On other occasions, while Dave played volleyball, Helen did the usual tourist things. The weather was very nice and mostly mild. The plantings in the city are semi-tropical: a Pistachio tree, plants adapted to very dry heat, tropicals, etc. Joshua Trees have been planted along I-15 for many miles on both sides of St. George, and some of them appear to be thriving.
10/19/2008: My volleyball team got all the way to the finals of our division yesterday, and we weren't finished playing until dark. So we decided to stay another night and leave in the morning. The drive was surprisingly uneventful. No precipitation! The transmission actually improved a bit. and with gentle use, it caused no further problems.

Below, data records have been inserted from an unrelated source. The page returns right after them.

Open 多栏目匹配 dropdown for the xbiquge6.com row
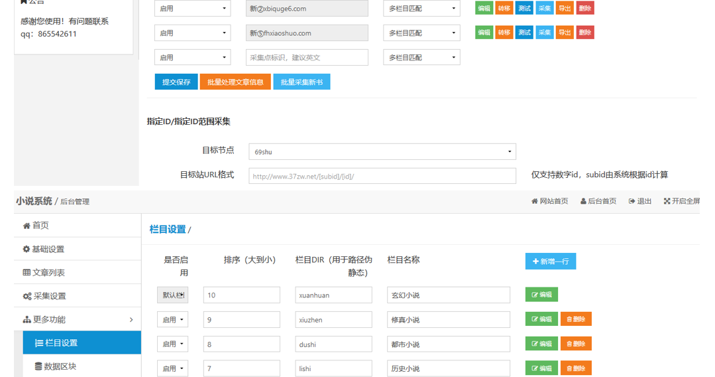Screen dimensions: 715x377 point(421,9)
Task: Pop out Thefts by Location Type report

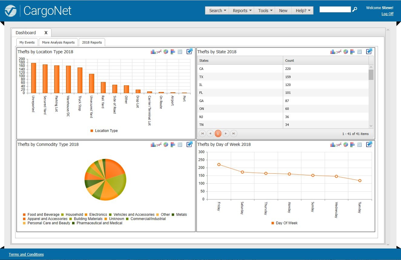Action: pos(190,51)
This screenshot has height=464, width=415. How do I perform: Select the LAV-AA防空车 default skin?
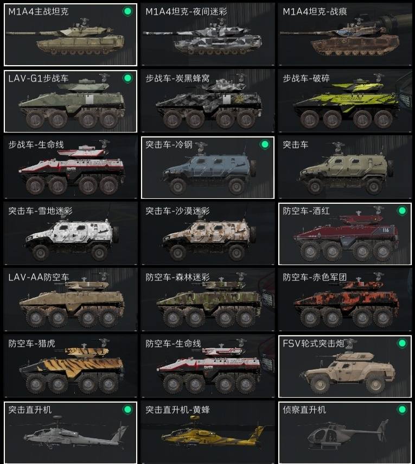(71, 300)
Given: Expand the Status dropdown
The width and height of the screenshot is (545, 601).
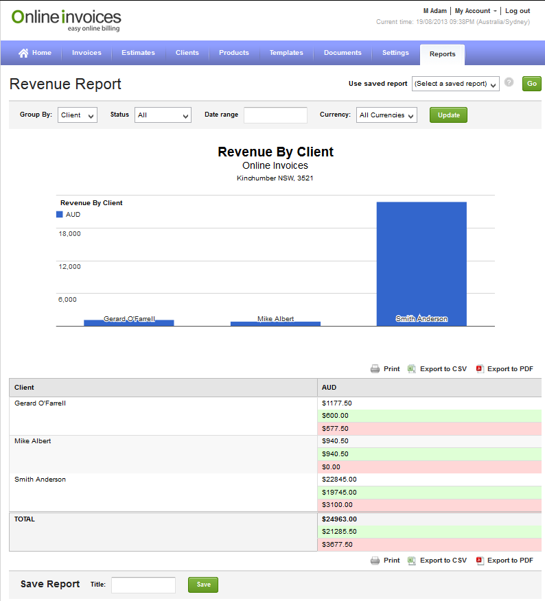Looking at the screenshot, I should click(x=163, y=115).
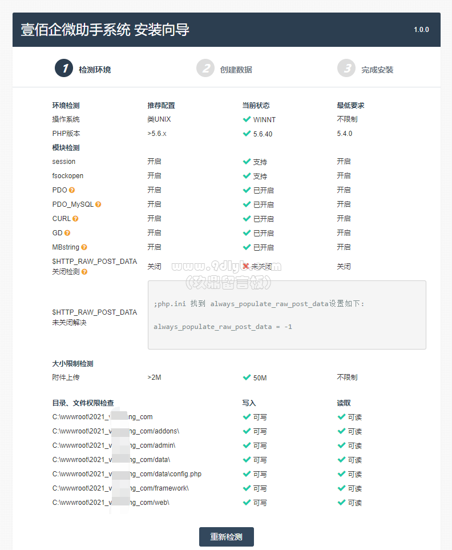The image size is (452, 550).
Task: Click the 可读 checkmark for framework folder
Action: point(341,488)
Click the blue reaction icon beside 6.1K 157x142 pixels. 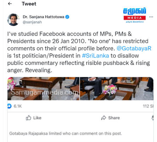click(x=9, y=106)
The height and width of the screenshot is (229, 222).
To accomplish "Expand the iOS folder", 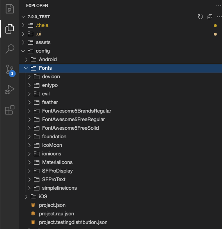I will 26,197.
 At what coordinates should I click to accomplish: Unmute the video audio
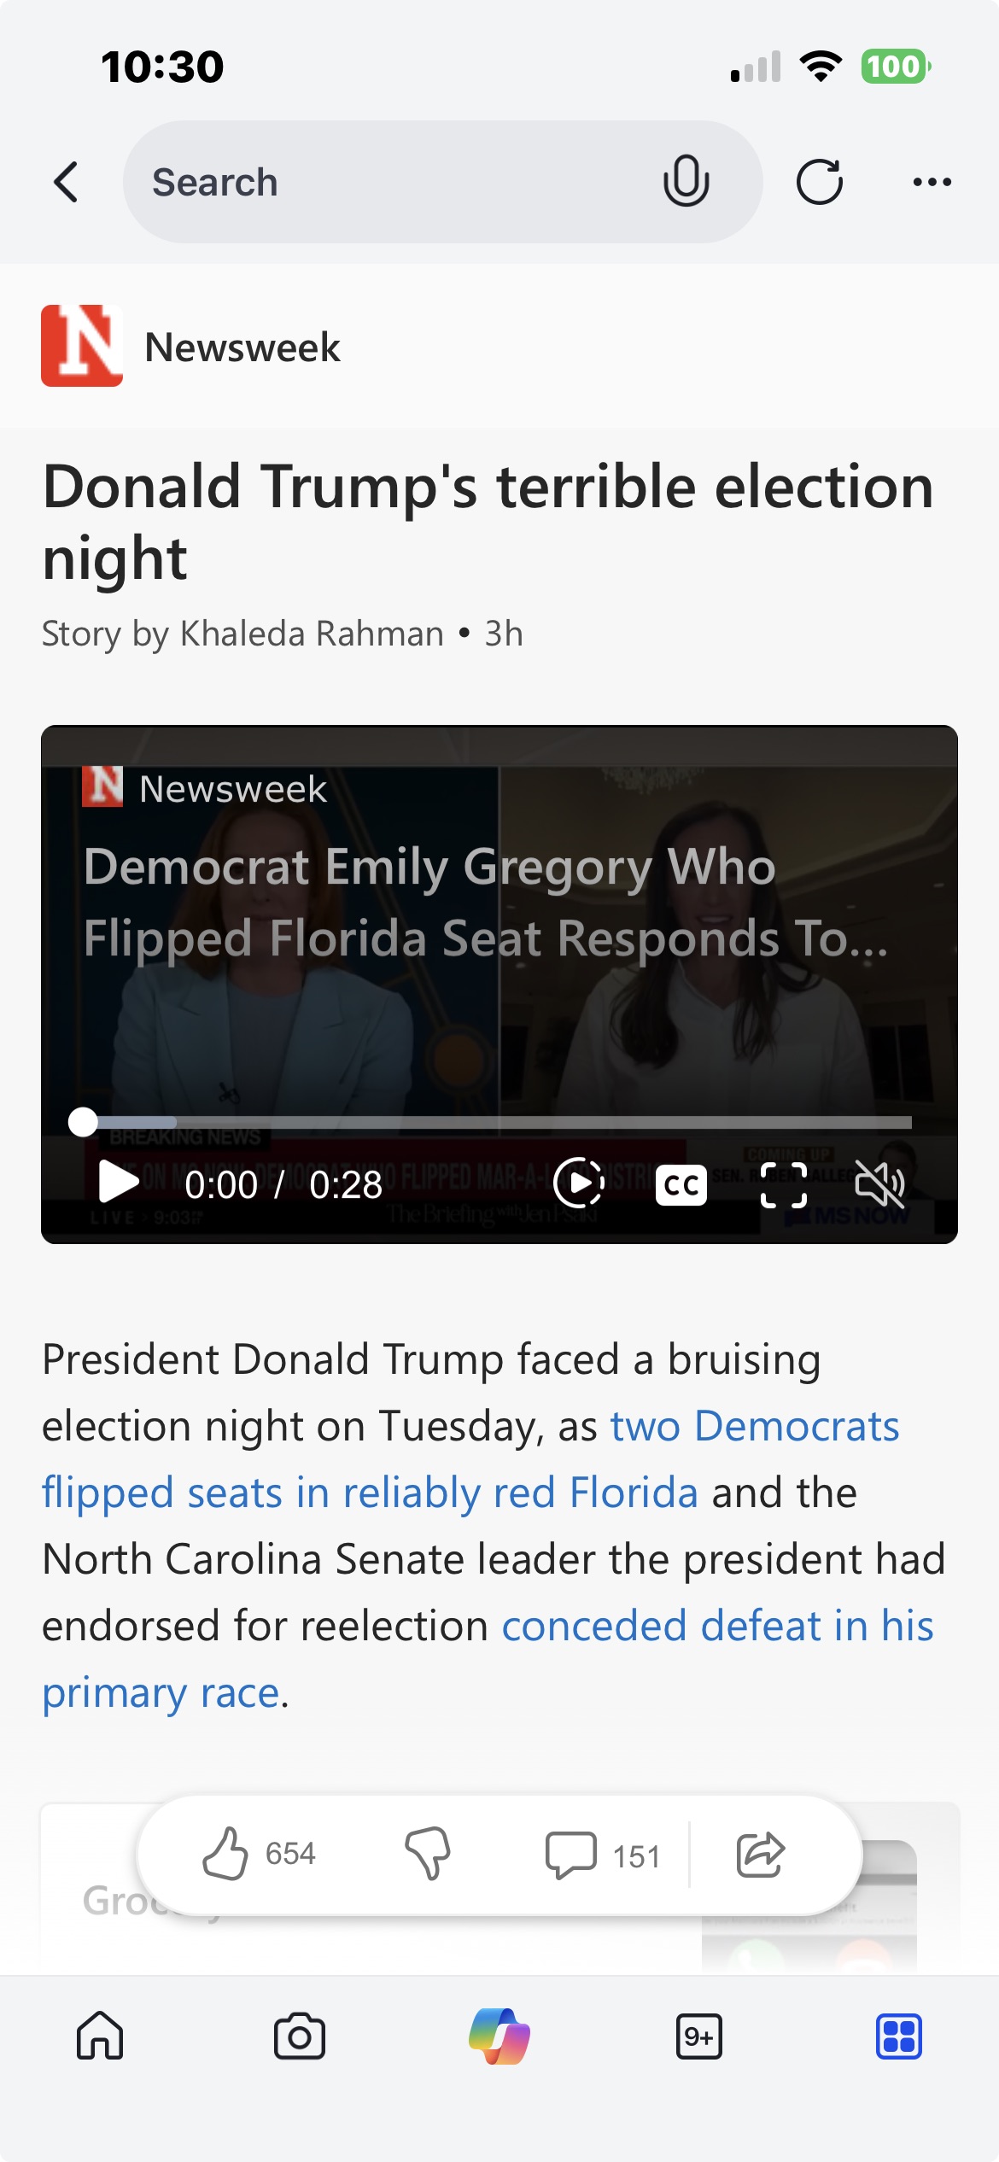tap(880, 1184)
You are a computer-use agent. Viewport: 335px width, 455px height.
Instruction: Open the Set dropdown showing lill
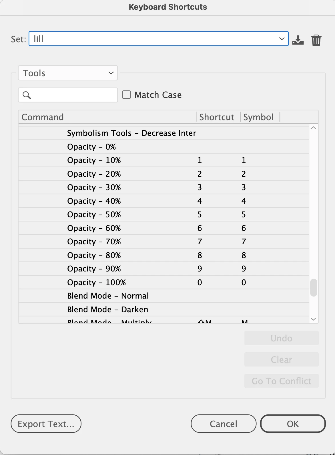point(159,39)
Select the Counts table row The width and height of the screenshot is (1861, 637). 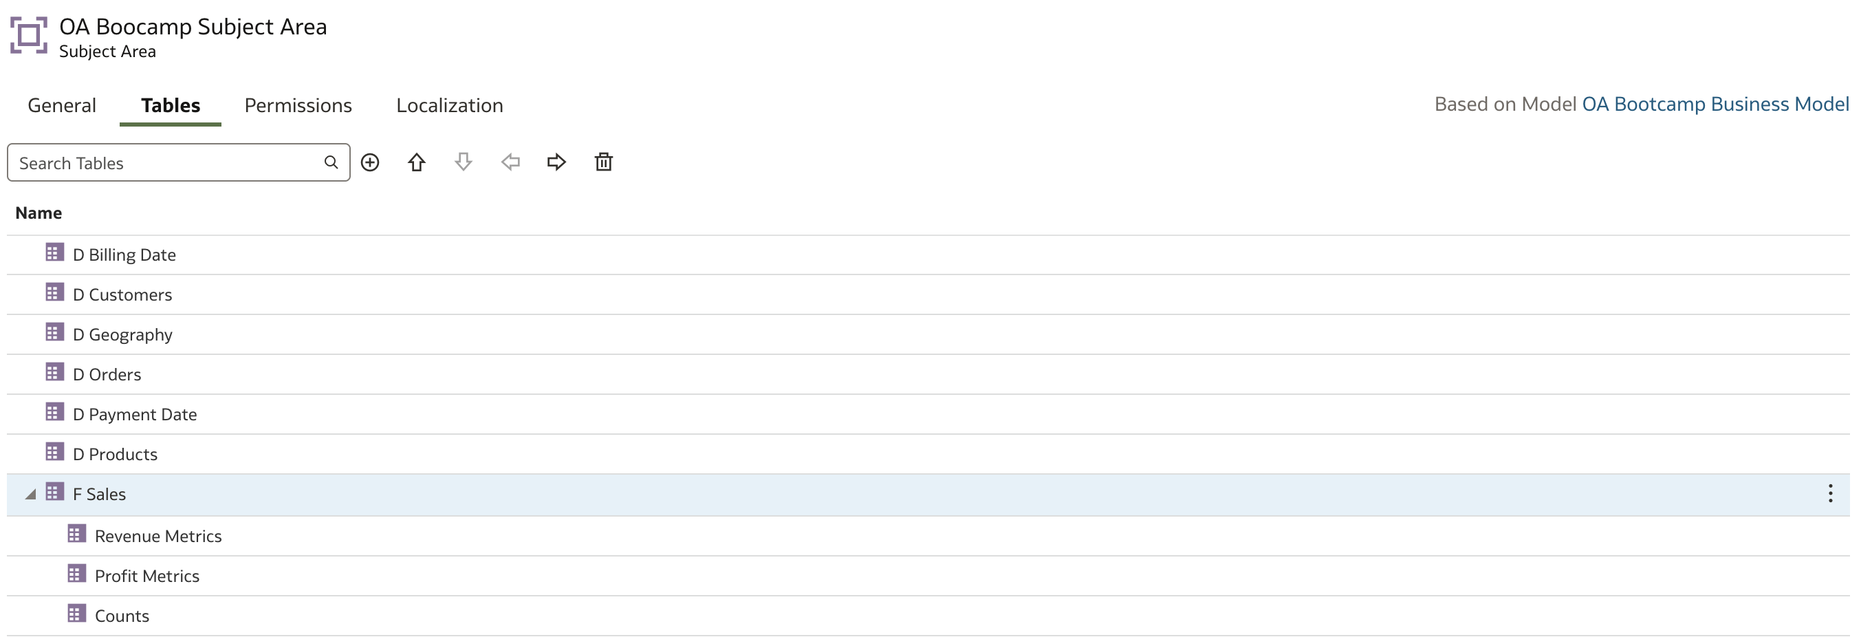(928, 616)
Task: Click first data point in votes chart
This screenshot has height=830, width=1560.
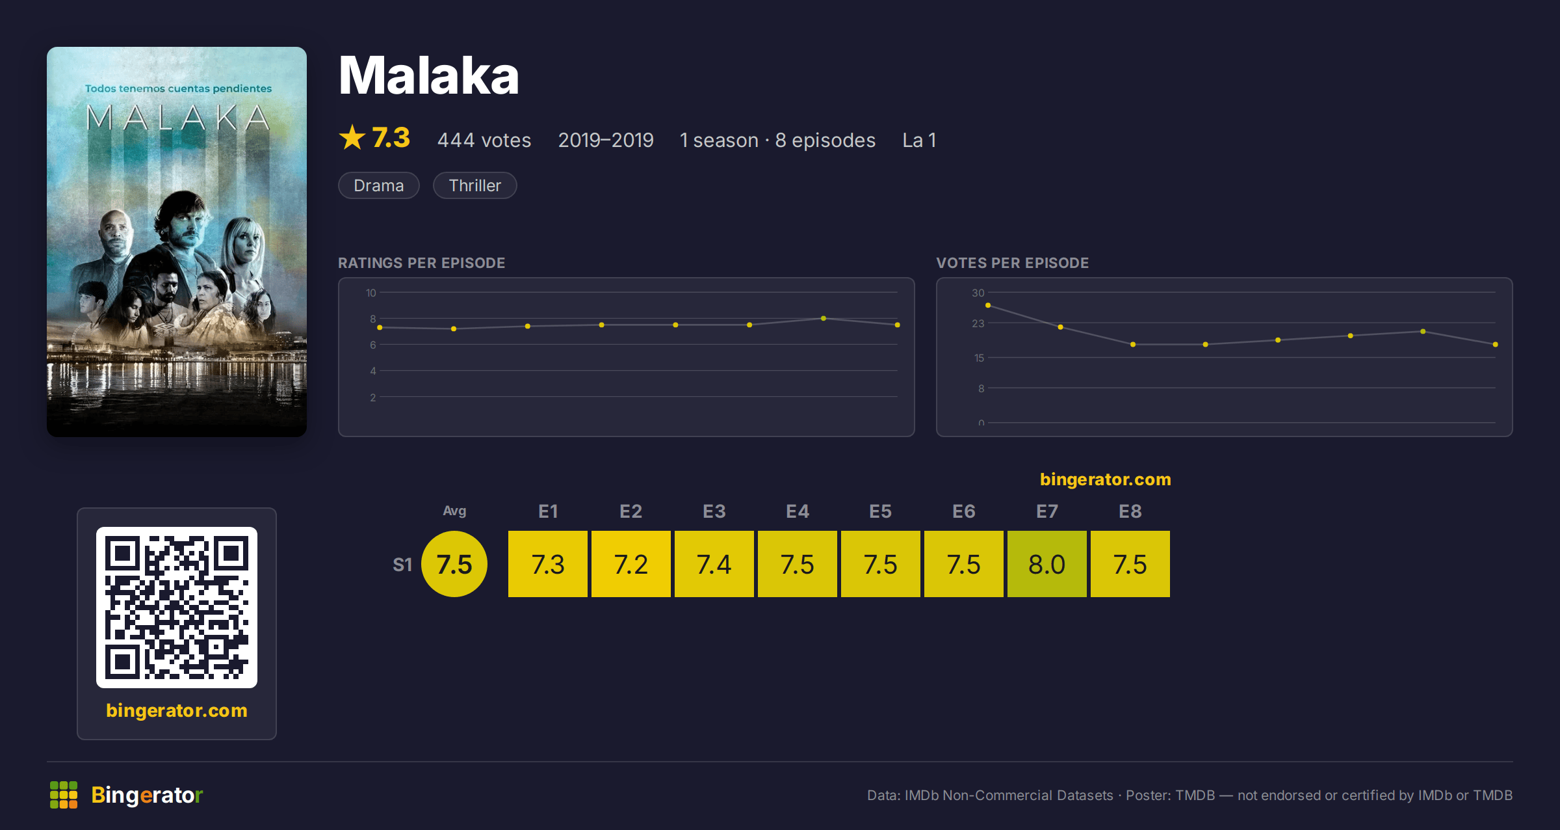Action: (x=988, y=305)
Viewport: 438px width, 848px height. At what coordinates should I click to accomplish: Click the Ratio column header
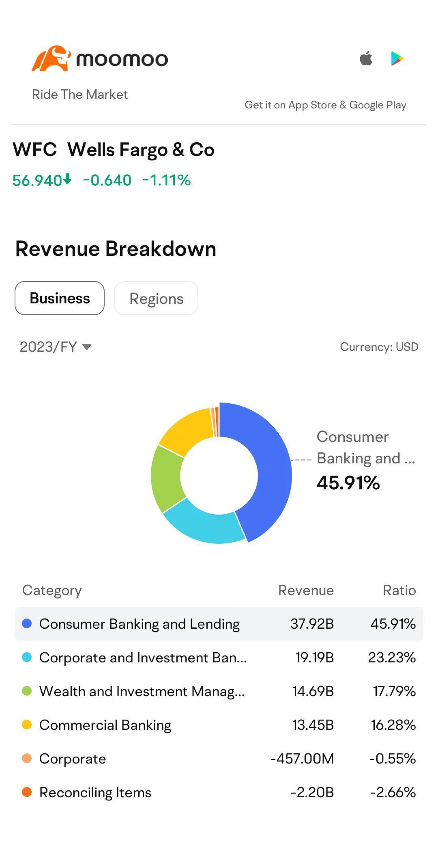(399, 590)
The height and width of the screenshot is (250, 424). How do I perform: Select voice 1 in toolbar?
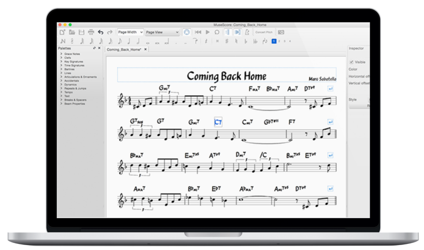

We stopped for the night at Island Acres Division of Colorado River State Park - first time we've been there. In previous trips, we've stayed at the other Division of this park, also on the river, but further west at Fruita. Island Acres is in Debeque Canyon, just east of Palisade. The park (or at least our electricity only loop) was nearly deserted. There are also no-hookup and full-hookup loops. We chose a site right near the river. There was a dike, but it wasn't much higher than the RV floor and we could see over it to the river and the cliffs beyond. We arrived at about 5:30, were set up and paid by 6, and started out on a 1.2 mile hike along the dike in gathering darkness. A nice walk - good views and some interpretive signs about the plants and animals. It's fairly noisy, with the expressway in sight and the train tracks just across the river - but this didn't bother us.
(Click the photo or the above
link for a larger image.
10/20/2008: We got underway about 8:15 am, and again had an uneventful drive. I was still babying the transmission, and had no further problems. We got home around 1:30 pm, and found everything normal except that it looked like our houseguests had left in a great hurry and left a bit of a mess in the kitchen. That turned out to be the case - I'll separately document the saga of Bethany, Jean Carlos, and Aidan Carrasquel. There had been a mild frost the night before and our more tender flowers are gone. Win, who was taking care of the house and plants while we were gone, had picked some bouquets in anticipation of the frost, so the house is colorful.